Collected data entries
= = = =
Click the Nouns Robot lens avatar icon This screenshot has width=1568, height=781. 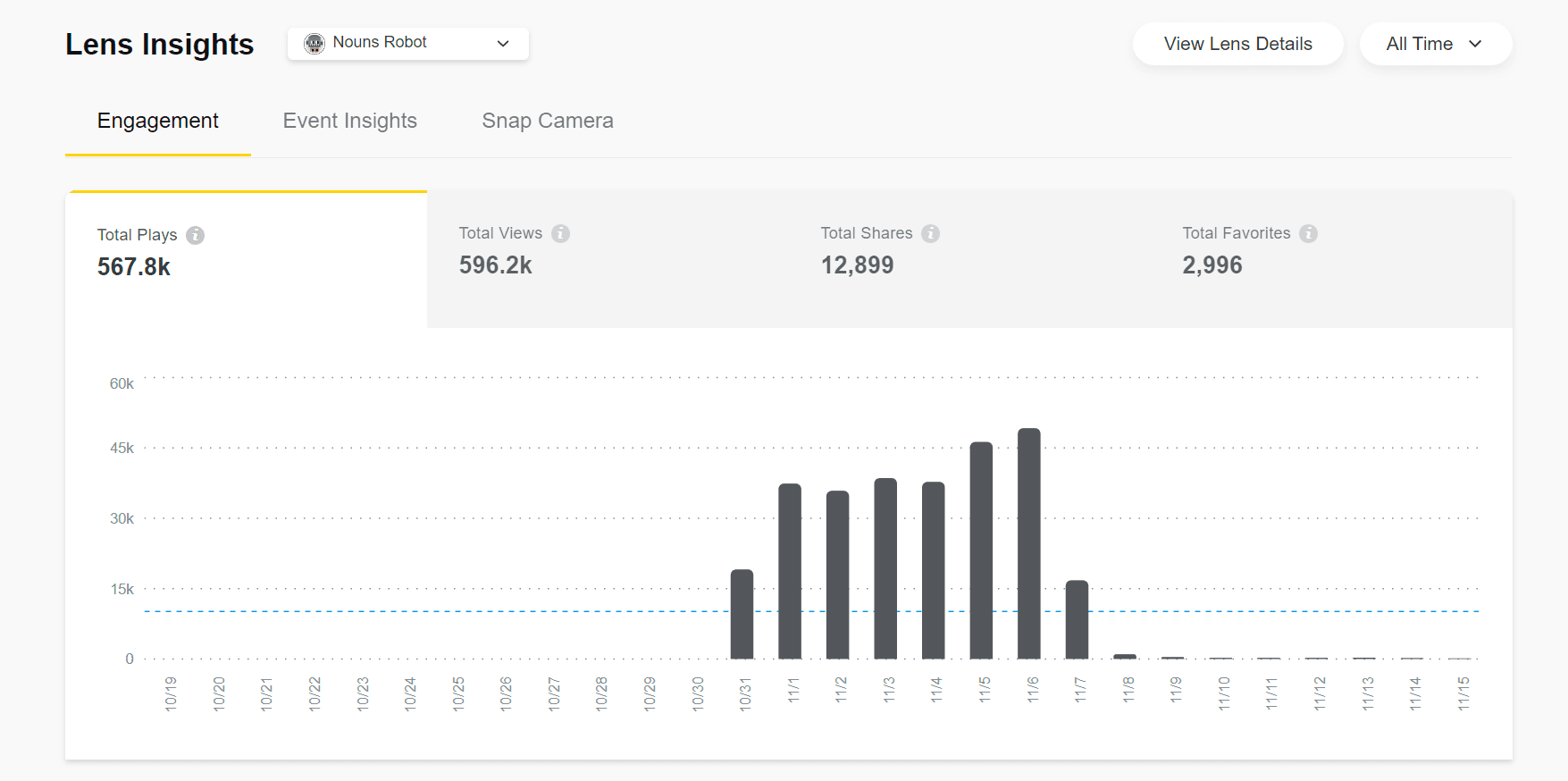(x=314, y=43)
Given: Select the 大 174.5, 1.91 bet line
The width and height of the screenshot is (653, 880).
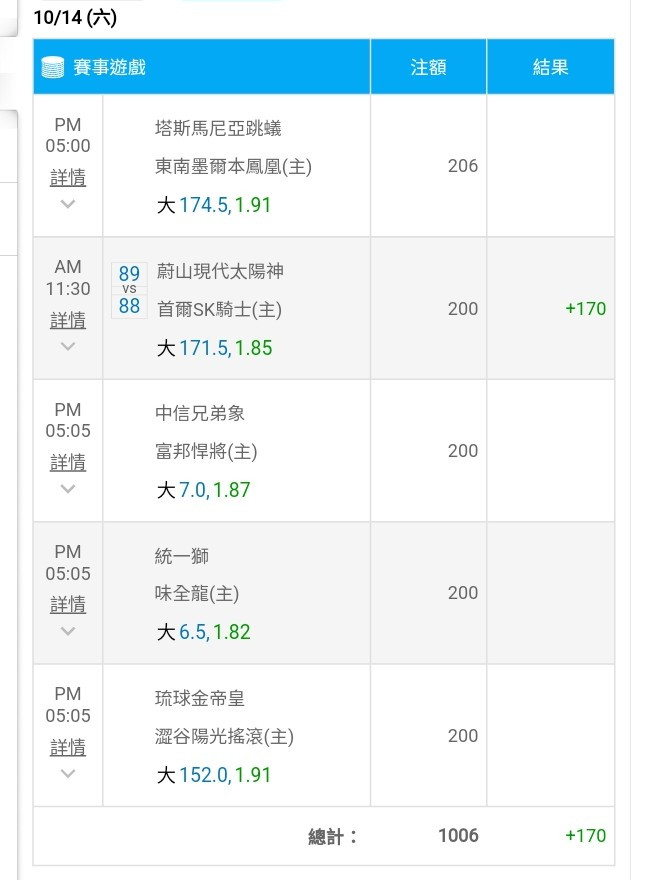Looking at the screenshot, I should pos(214,205).

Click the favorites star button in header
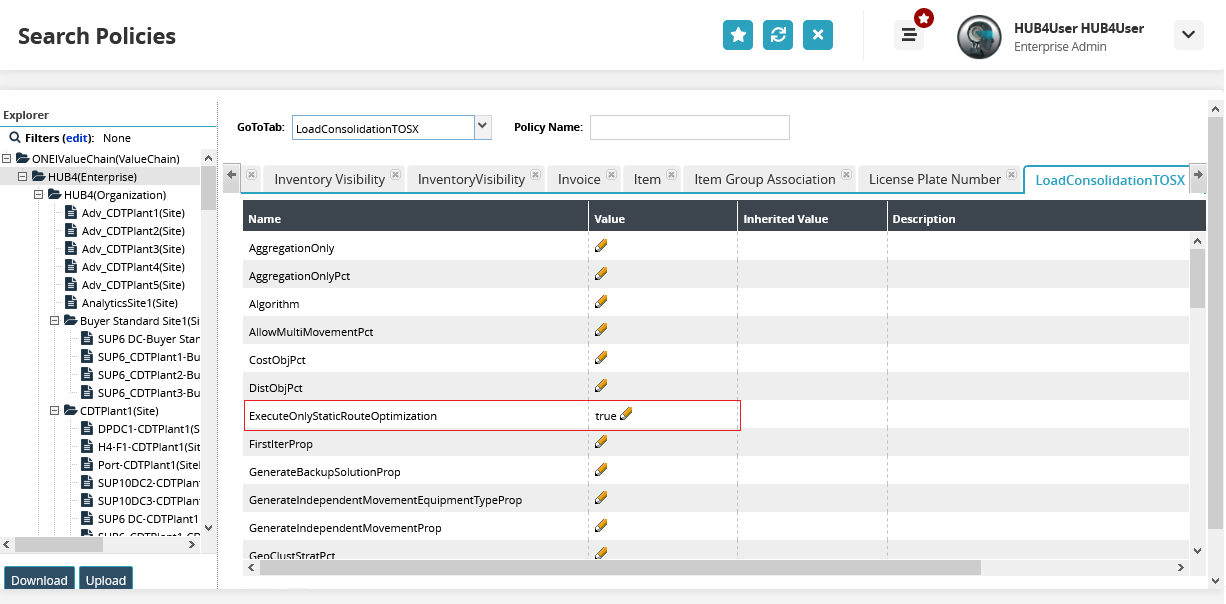pos(738,35)
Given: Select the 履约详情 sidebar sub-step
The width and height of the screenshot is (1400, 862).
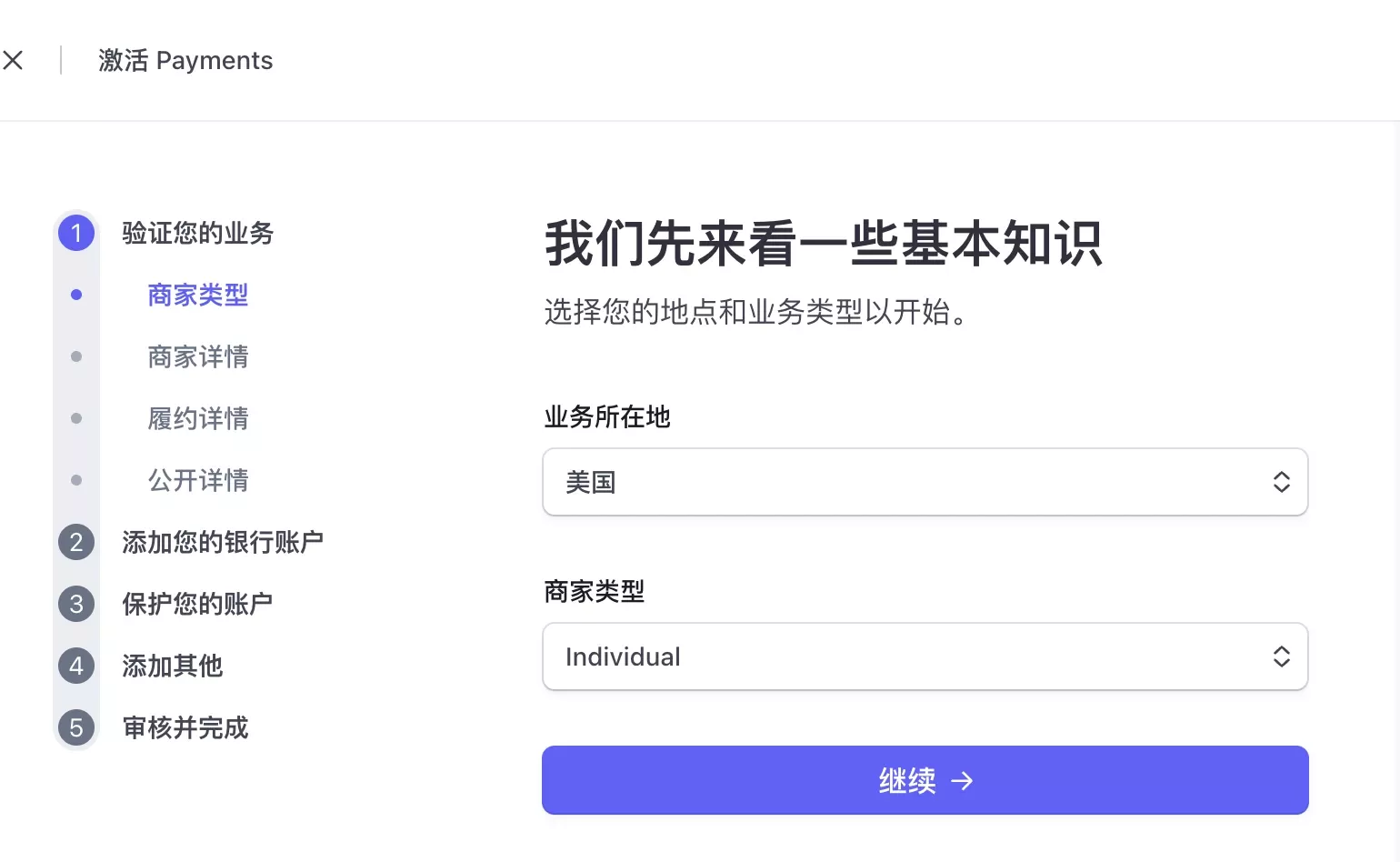Looking at the screenshot, I should pos(198,418).
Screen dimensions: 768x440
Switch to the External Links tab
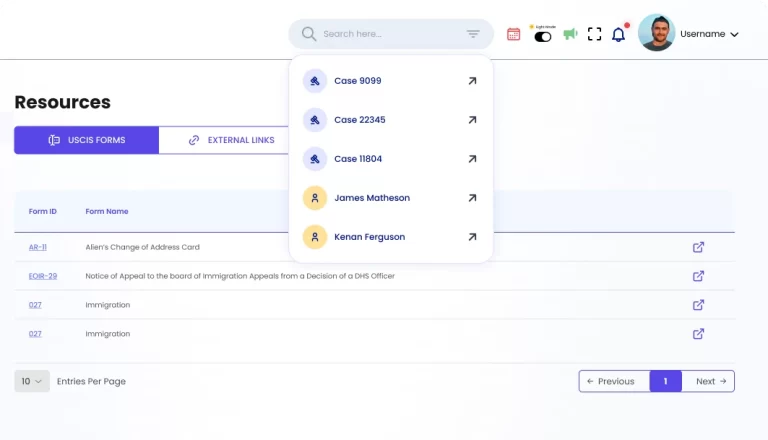pyautogui.click(x=231, y=140)
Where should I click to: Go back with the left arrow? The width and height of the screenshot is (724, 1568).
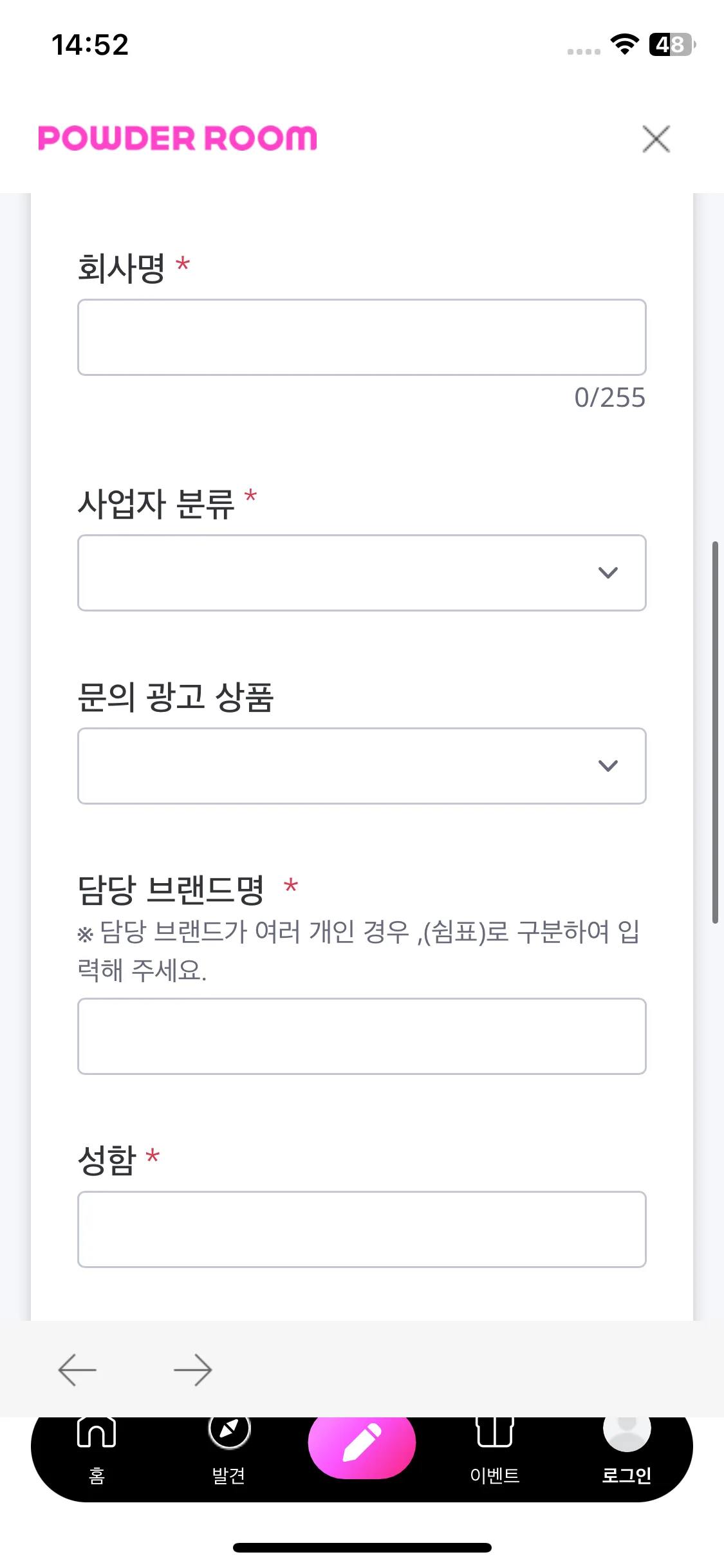coord(77,1369)
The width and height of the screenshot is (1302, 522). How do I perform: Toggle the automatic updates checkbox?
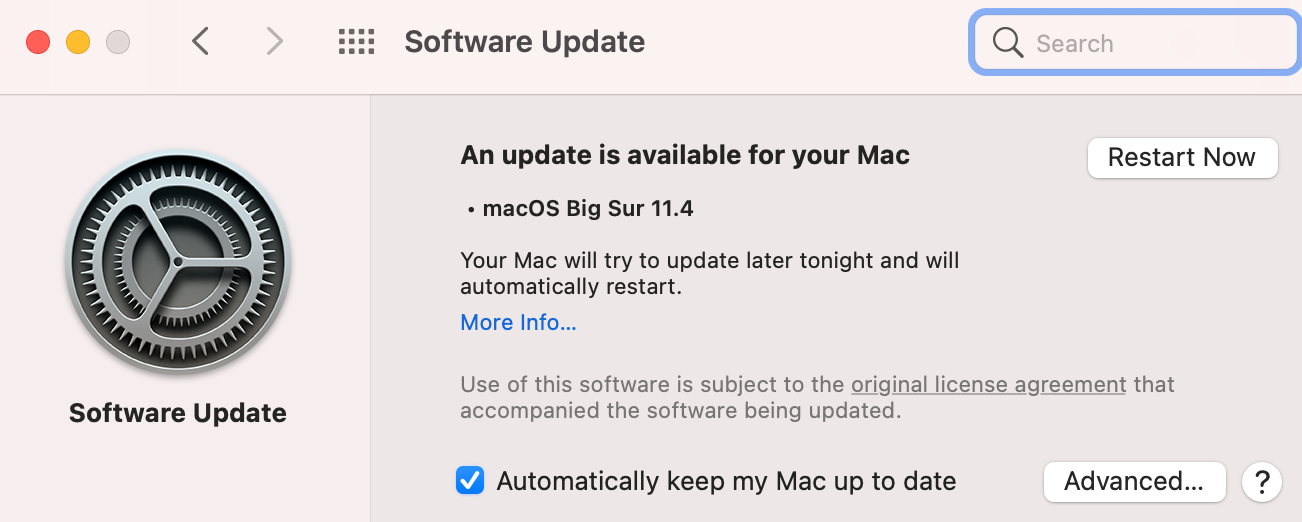pyautogui.click(x=470, y=481)
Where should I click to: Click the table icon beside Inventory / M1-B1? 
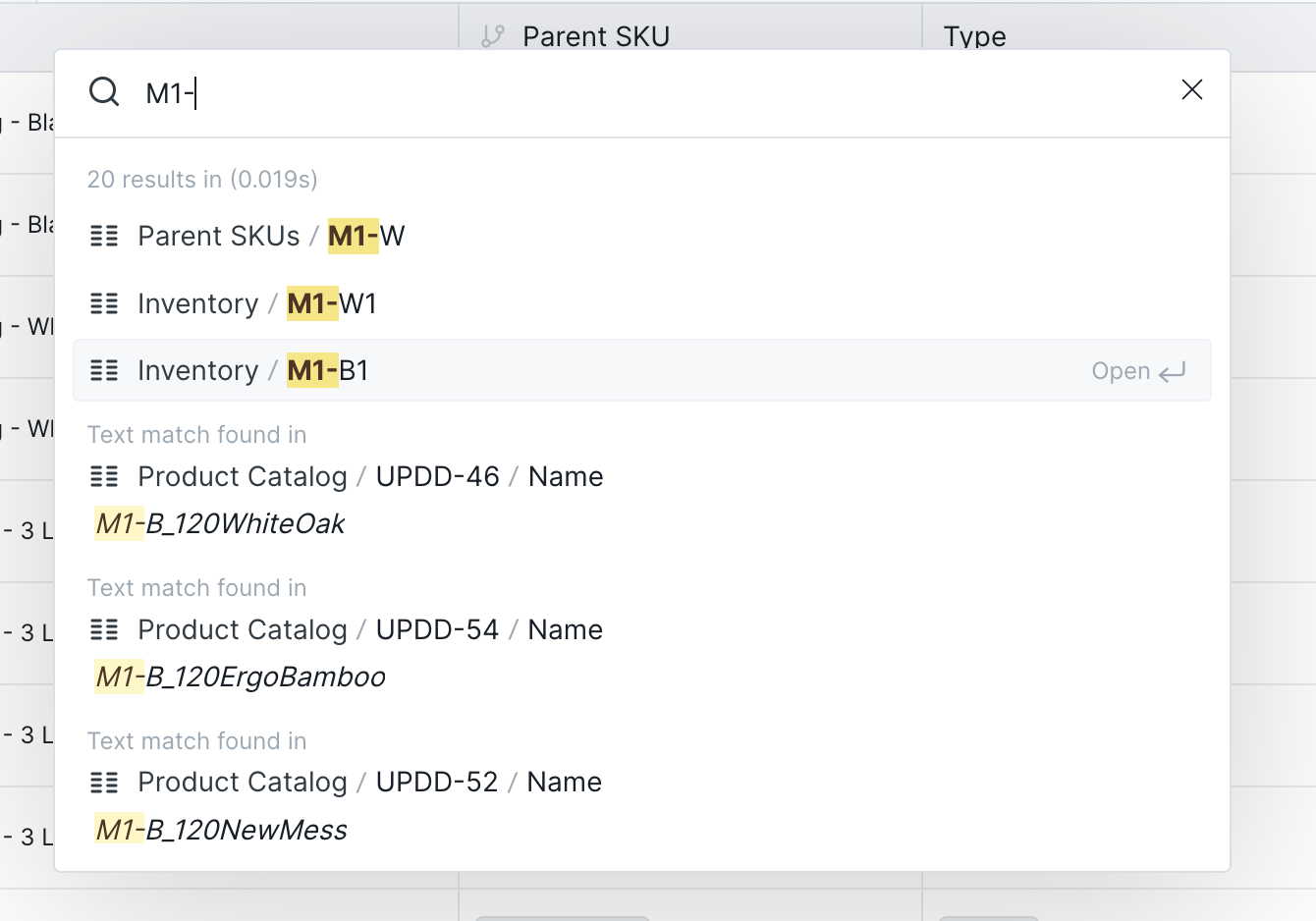tap(104, 370)
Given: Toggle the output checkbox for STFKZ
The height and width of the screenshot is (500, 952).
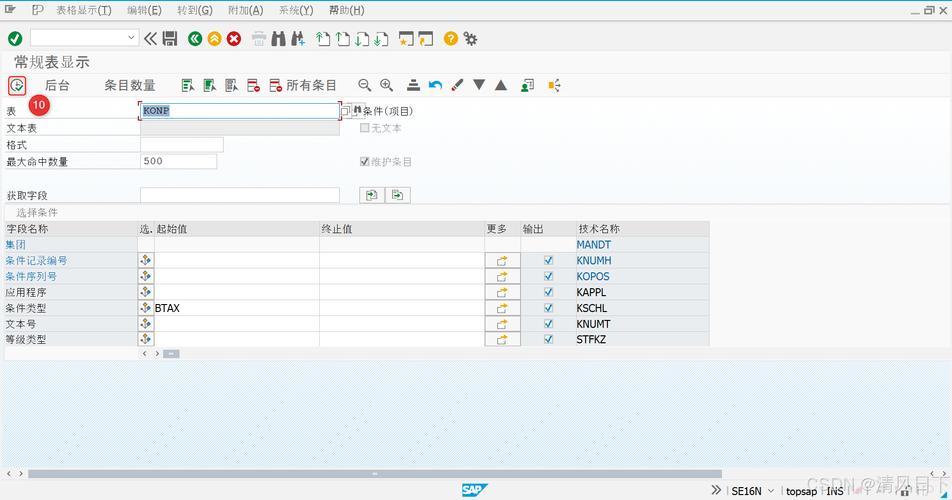Looking at the screenshot, I should pyautogui.click(x=548, y=340).
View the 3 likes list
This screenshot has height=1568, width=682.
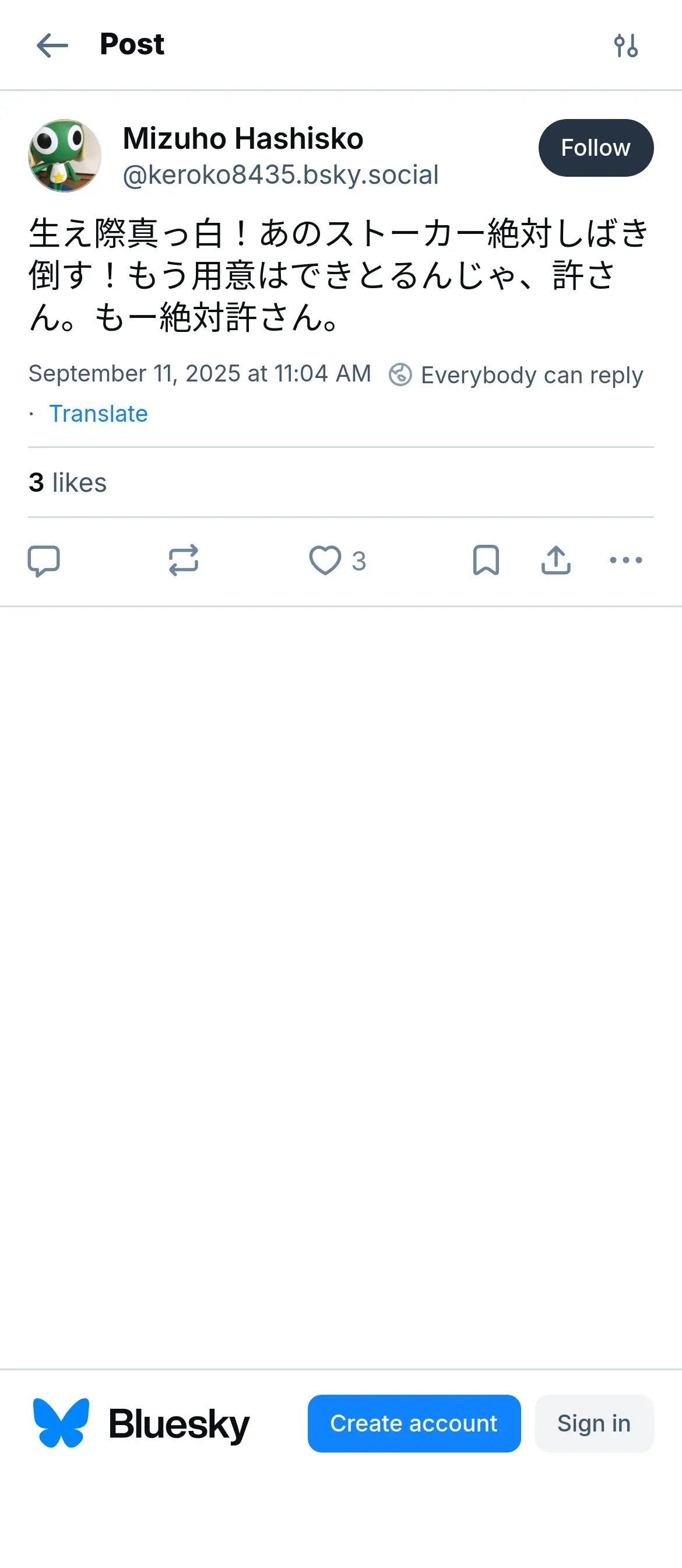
= = = =
--- What is required ---
Among the entries, find every line holding "Given" and return it.

--- Output ---
Given: Select the 大 174.5, 1.91 bet line
Given: Select the 履约详情 sidebar sub-step
Given: Toggle the output checkbox for STFKZ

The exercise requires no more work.